__Instrucciones__:
- a) Transcribe el fragmento sobre San Pedro el Venerable que comienza con las palabras que contienen "Un día, estando" y termina con "Ponce de Melgeuil.".
- b) Resume de forma más breve el párrafo del fragmento sobre San Pedro el Venerable que empieza con "Más de un mes llevaban los hermanos de Cluny", conservando sus datos principales.
- c) Responde estas preguntas sobre el fragmento de San Pedro el Venerable:
(i) ¿En qué verano tuvo lugar la elección?
(ii) ¿Cuántos años tenía el electo?
(iii) ¿Quién iba al frente de los que asaltaron la abadía de Cluny?

__Fragmento seleccionado__:
SAN PEDRO EL VENERABLE
1156 d.C.
25 de diciembre
Era en el verano de 1122.
Más de un mes llevaban los hermanos de Cluny deliberando sobre la
elección de un abad, cuando penetró en el capítulo un
joven prior de uno de los prioratos más insignificantes de toda la
Orden. «Al verle—dice el cronista Raúl Glaber—, todos tuvieron
el mismo pensamiento: le rodean, le felicitan, le sientan en la silla de
honor y le proclaman señor y abad.» El electo; Pedro Mauricio
de Montboisier, era un joven de veintiocho años, nacido en el seno
de una familia condal de Auvernia. Talla majestuosa, aspecto notable y suave
a la vez, palabra fácil, elegante y enjundiosa, cultura universal
para su tiempo, Pedro Mauricio era ya en plena juventud uno de los mayores
prestigios de la Orden. «Alegraos, monjes de San Benito—decía
un poeta de aquellos días, celebrando la inesperada elección—;
San Hugo vive nuevamente entre vosotros. Por su ingenio, igual a los poetas
de la antigüedad, nadie de entre los que viven puede comparársele.
En prosa es un nuevo Cicerón; en verso, otro Virgilio. Discute como
Sócrates. Agustín no escruta con más sutileza las cosas
ocultas; Jerónimo le enseñaría difícilmente alguna
cosa; no cede a Gregorio en la dulzura y caridad de la palabra, ni a Ambrosio
en la amplitud de la elocuencia. Músico, astrólogo, matemático,
geómetra, gramático, orador, dialéctico, ningún
conocimiento le es extraño.»
El gobierno de Pedro empezó con un episodio desagradable.
Un día, estando ausente el nuevo abad, la abadía de Cluny fue
asaltada por una gavilla de monjes giróvagos, gentes maleantes y soldados
asalariados. Al frente de ellos iba el abad anterior, Ponce de Melgeuil.
Ponce era un hombre inquieto, inconstante y desequilibrado. En un arrebato,
había abdicado, algún tiempo antes, su dignidad para ir a combatir
a los enemigos de Cristo en Tierra Santa. Arrepentido luego de aquel paso,
según la expresión de Pedro el Venerable, dejó aquel
Oriente de donde había venido la luz, para traernos las tinieblas.

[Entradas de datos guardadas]
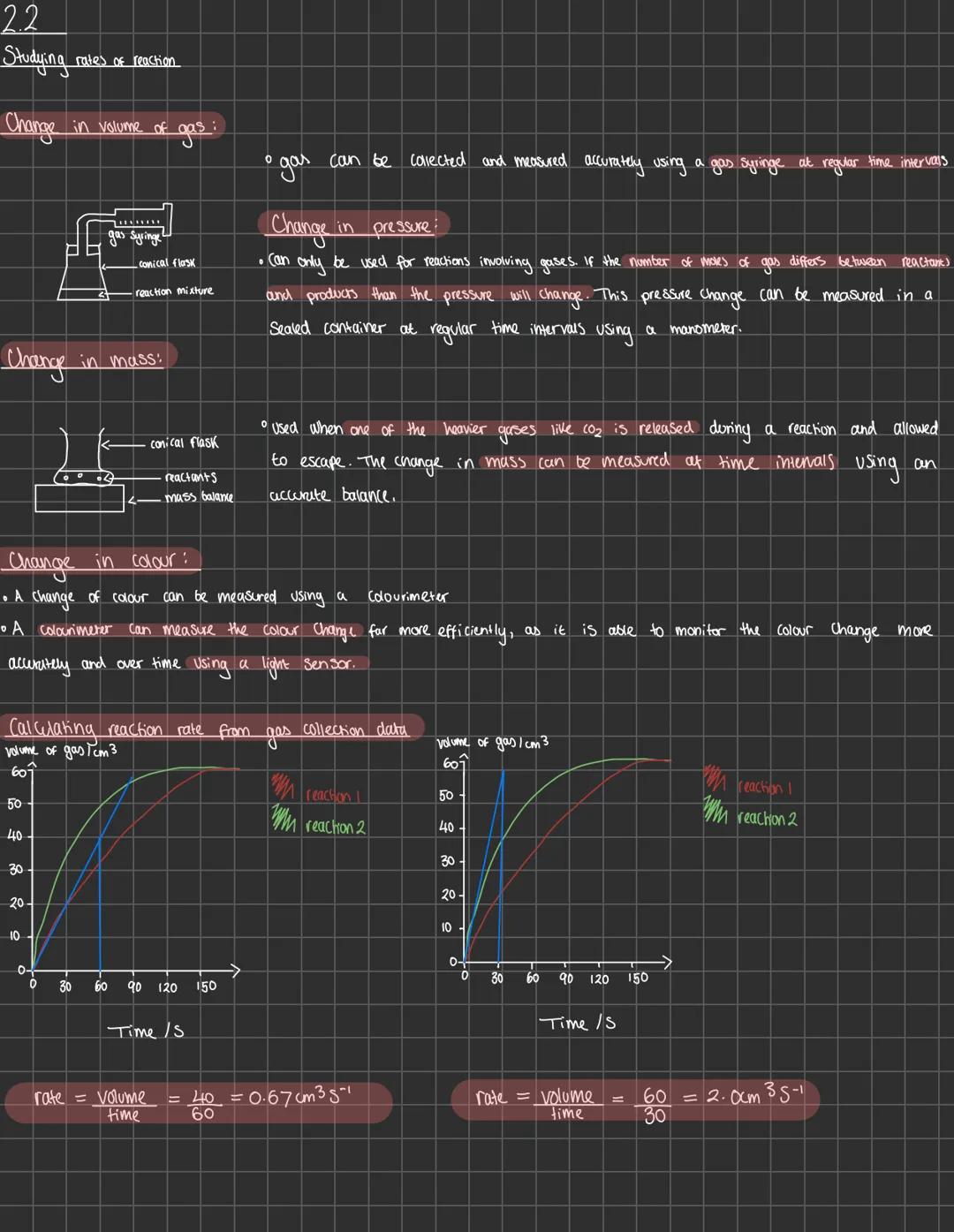Click the "mass balance" diagram label
Image resolution: width=954 pixels, height=1232 pixels.
coord(199,497)
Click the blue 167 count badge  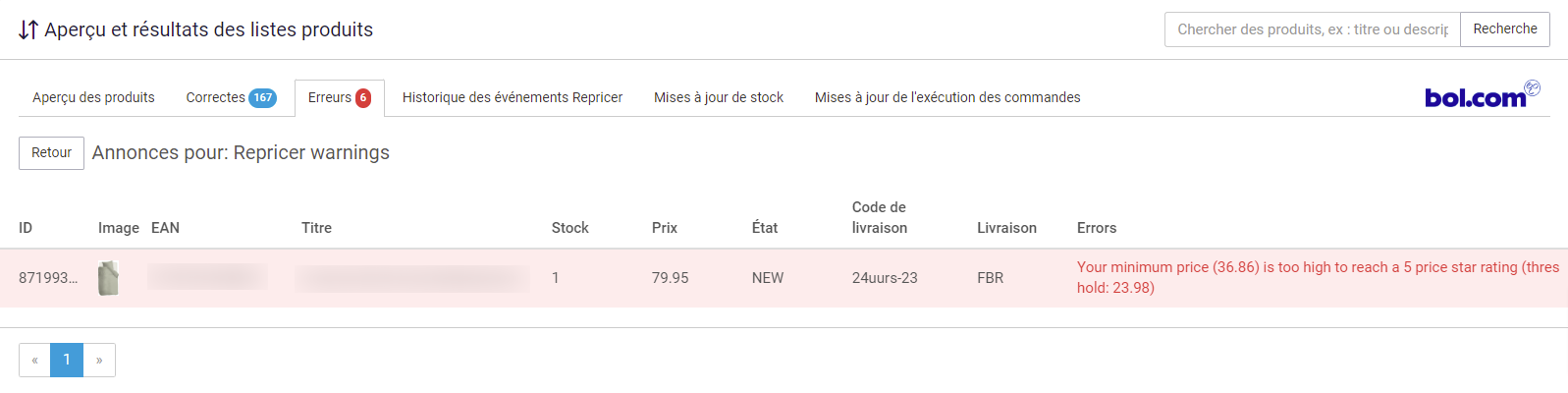263,98
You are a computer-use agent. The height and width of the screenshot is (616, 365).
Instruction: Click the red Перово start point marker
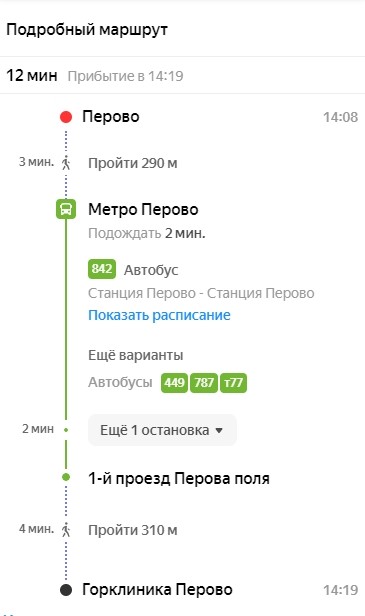coord(66,117)
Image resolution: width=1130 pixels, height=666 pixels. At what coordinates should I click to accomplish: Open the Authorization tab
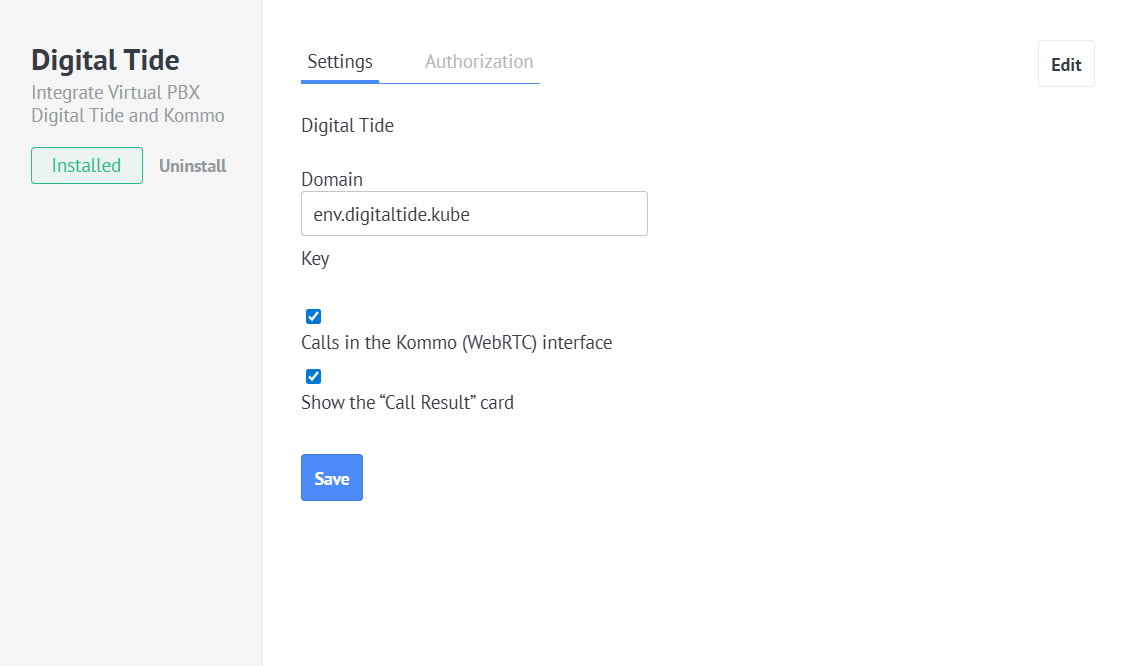click(478, 62)
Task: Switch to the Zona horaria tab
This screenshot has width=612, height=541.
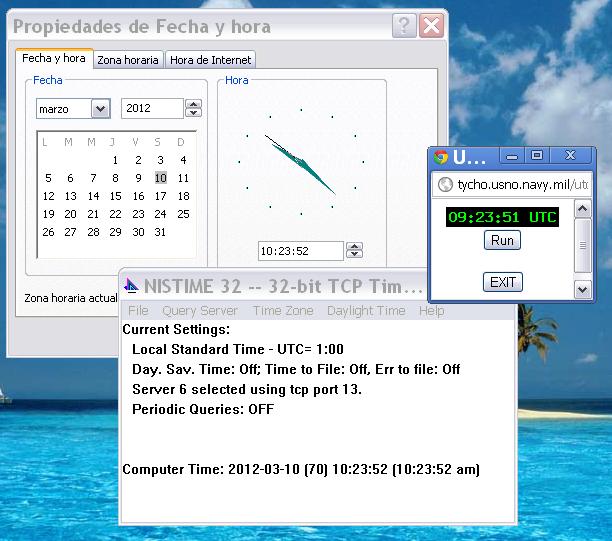Action: click(x=127, y=60)
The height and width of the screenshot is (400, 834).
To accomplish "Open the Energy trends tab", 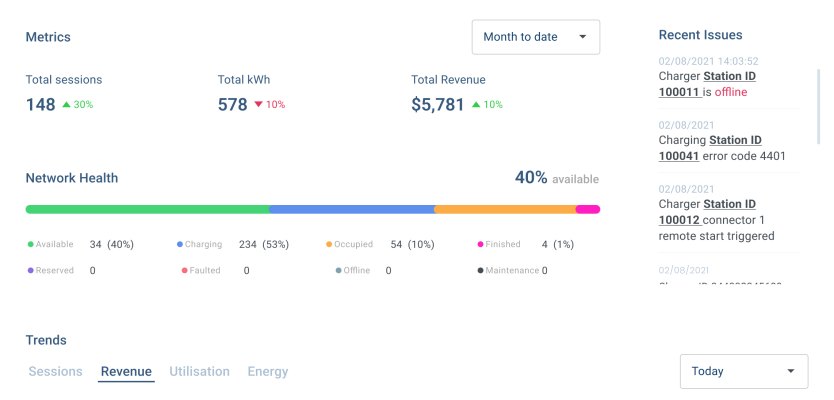I will pos(267,372).

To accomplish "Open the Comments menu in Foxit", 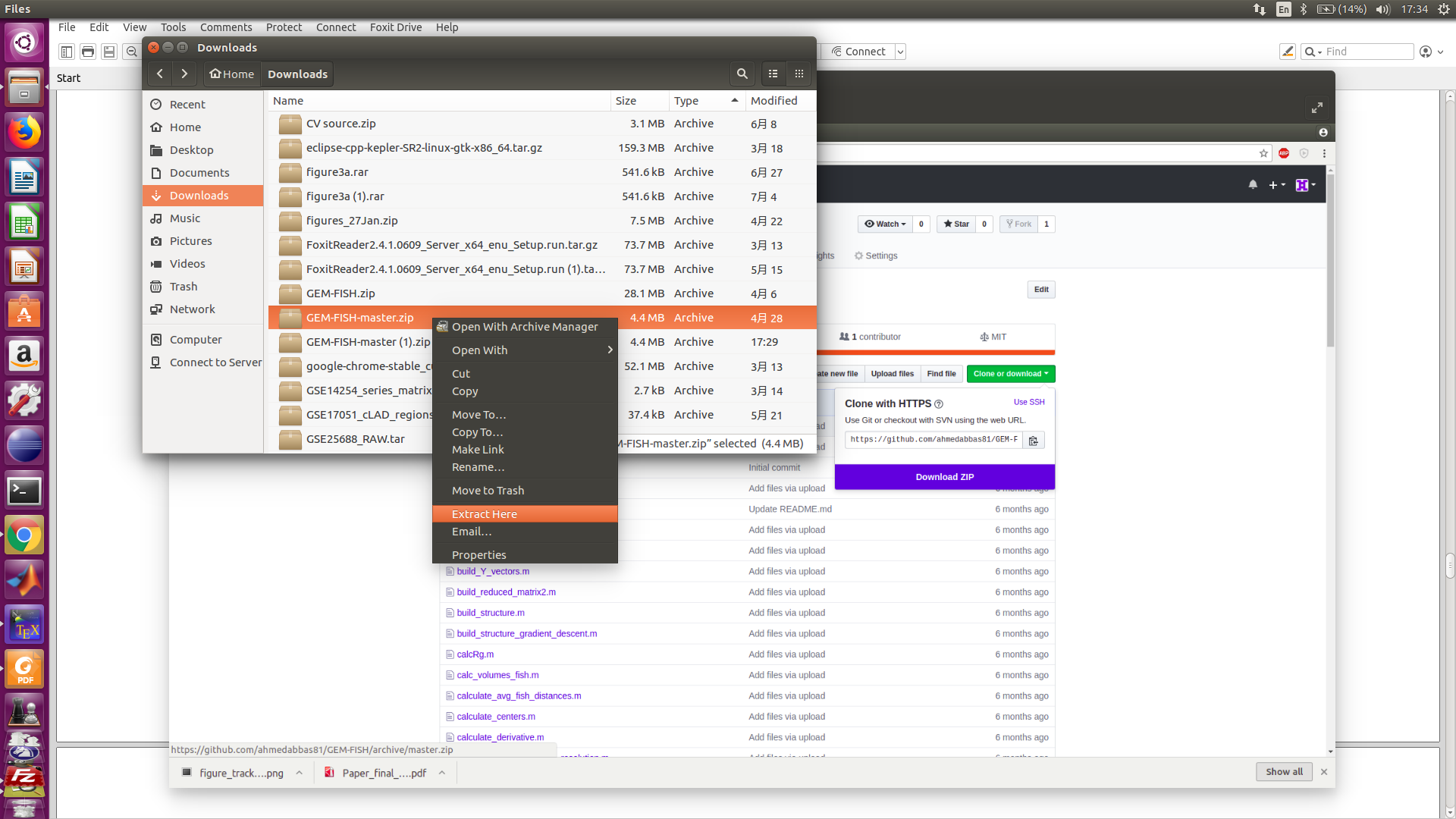I will coord(226,27).
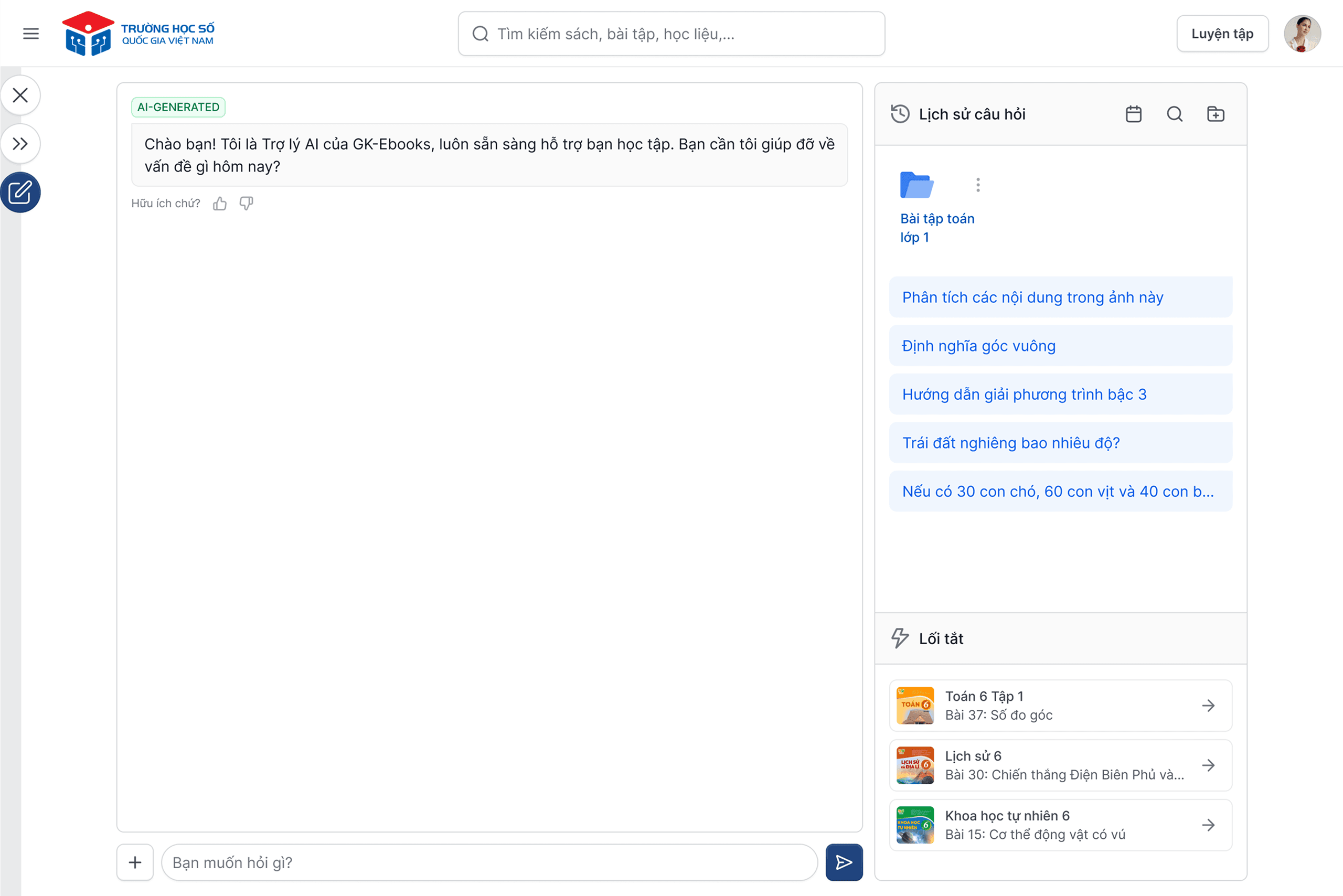Click the send message icon

tap(844, 862)
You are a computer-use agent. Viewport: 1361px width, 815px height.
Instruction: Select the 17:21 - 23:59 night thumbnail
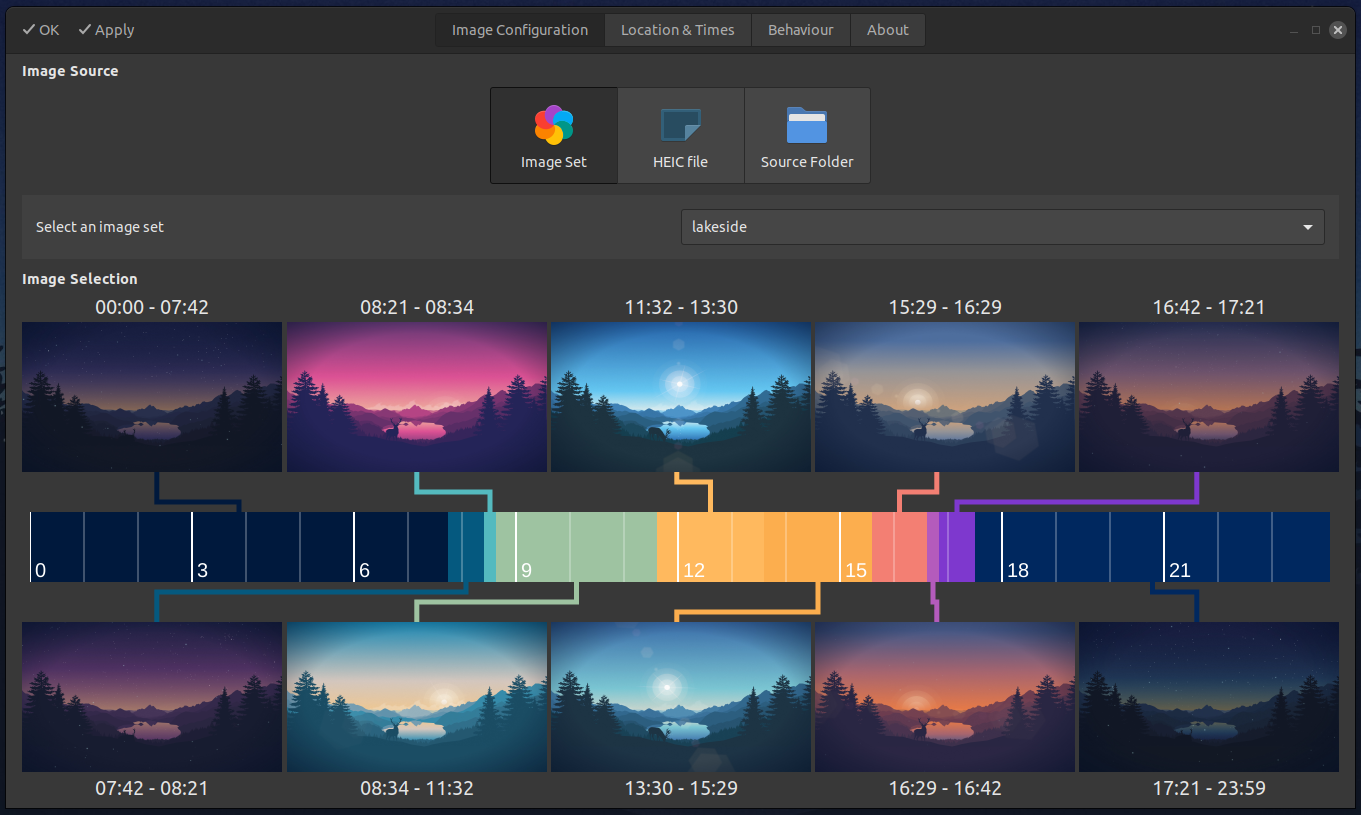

__Respuestas dadas__:
- a)
Un día, estando ausente el nuevo abad, la abadía de Cluny fue
asaltada por una gavilla de monjes giróvagos, gentes maleantes y soldados
asalariados. Al frente de ellos iba el abad anterior, Ponce de Melgeuil.

- b) Tras más de un mes de deliberaciones en Cluny para elegir abad, entró en el capítulo un joven prior de uno de los prioratos más insignificantes de la Orden. Todos lo proclamaron señor y abad. El electo era Pedro Mauricio de Montboisier, de veintiocho años y nacido en una familia condal de Auvernia. Por su porte, su palabra y su cultura, ya era uno de los mayores prestigios de la Orden. Un poeta de la época celebró la elección comparándolo con San Hugo, Cicerón, Virgilio, Sócrates y varios Padres de la Iglesia. Además, afirmó que ningún conocimiento le era extraño.

- c)
(i) En el verano de 1122.
(ii) Veintiocho años.
(iii) El abad anterior, Ponce de Melgeuil.